*Description of the task*: Please output exactly the lines that run from the line with "Export data (1128, 175)" through the final line of the data, inclusive, and nothing more.

*Recorded data*:
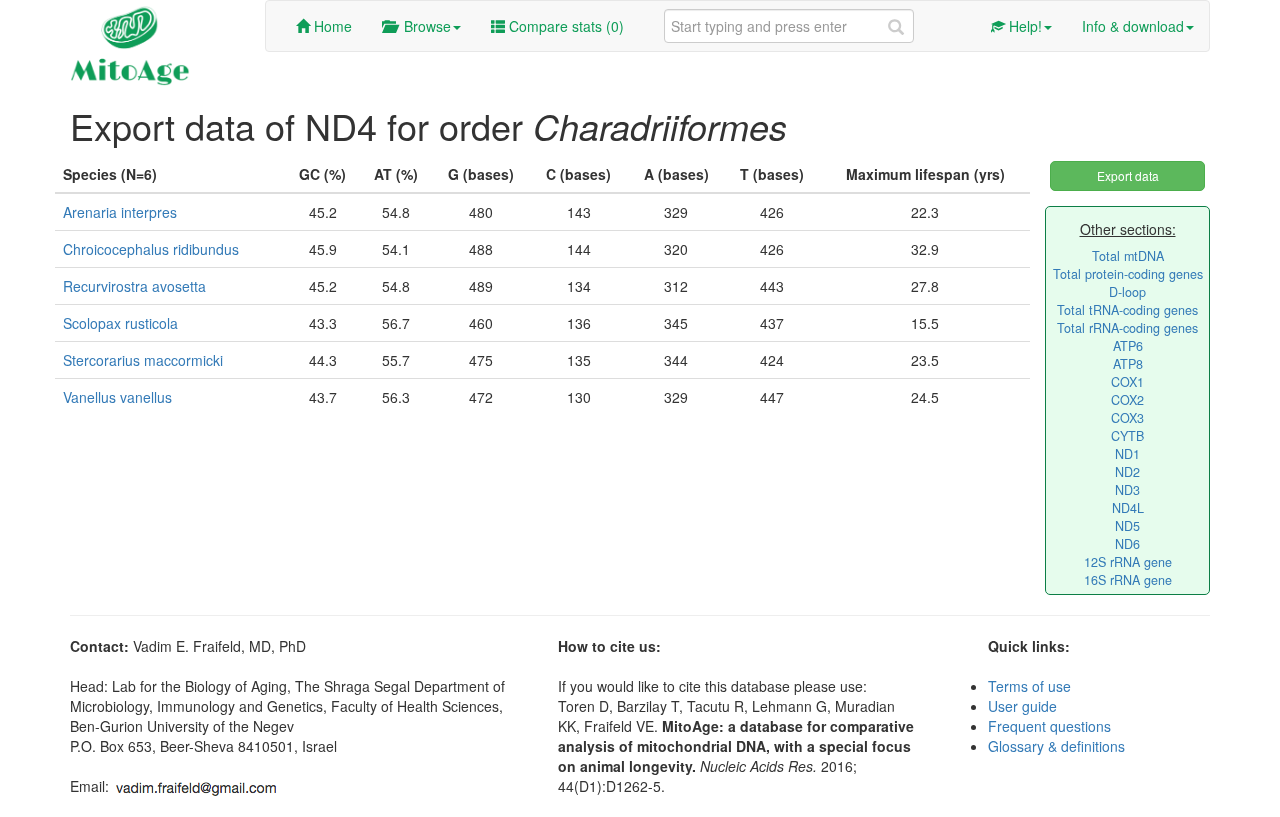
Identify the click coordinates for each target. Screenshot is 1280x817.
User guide (1022, 706)
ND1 (1127, 454)
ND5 (1127, 526)
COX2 (1127, 400)
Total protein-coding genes (1128, 274)
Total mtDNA (1128, 256)
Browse (423, 26)
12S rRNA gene (1128, 562)
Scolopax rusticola (120, 323)
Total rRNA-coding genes (1127, 328)
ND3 (1127, 490)
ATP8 (1128, 364)
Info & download (1133, 26)
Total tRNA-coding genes (1127, 310)
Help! (1023, 26)
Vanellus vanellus (117, 397)
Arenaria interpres (120, 212)
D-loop (1127, 292)
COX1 (1127, 382)
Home (331, 26)
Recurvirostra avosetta (134, 286)
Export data (1128, 175)
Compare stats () (564, 26)
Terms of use (1029, 686)
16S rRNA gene (1128, 580)
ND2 (1127, 472)
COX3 (1127, 418)
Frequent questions (1049, 726)
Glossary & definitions (1056, 746)
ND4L (1128, 508)
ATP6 (1128, 346)
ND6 (1127, 544)
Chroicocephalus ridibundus (151, 249)
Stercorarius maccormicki (143, 360)
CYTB (1127, 436)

*Result for this exercise*:
Export data (1128, 175)
Compare stats () (564, 26)
Terms of use (1029, 686)
16S rRNA gene (1128, 580)
ND2 (1127, 472)
COX3 (1127, 418)
Frequent questions (1049, 726)
Glossary & definitions (1056, 746)
ND4L (1128, 508)
ATP6 (1128, 346)
ND6 (1127, 544)
Chroicocephalus ridibundus (151, 249)
Stercorarius maccormicki (143, 360)
CYTB (1127, 436)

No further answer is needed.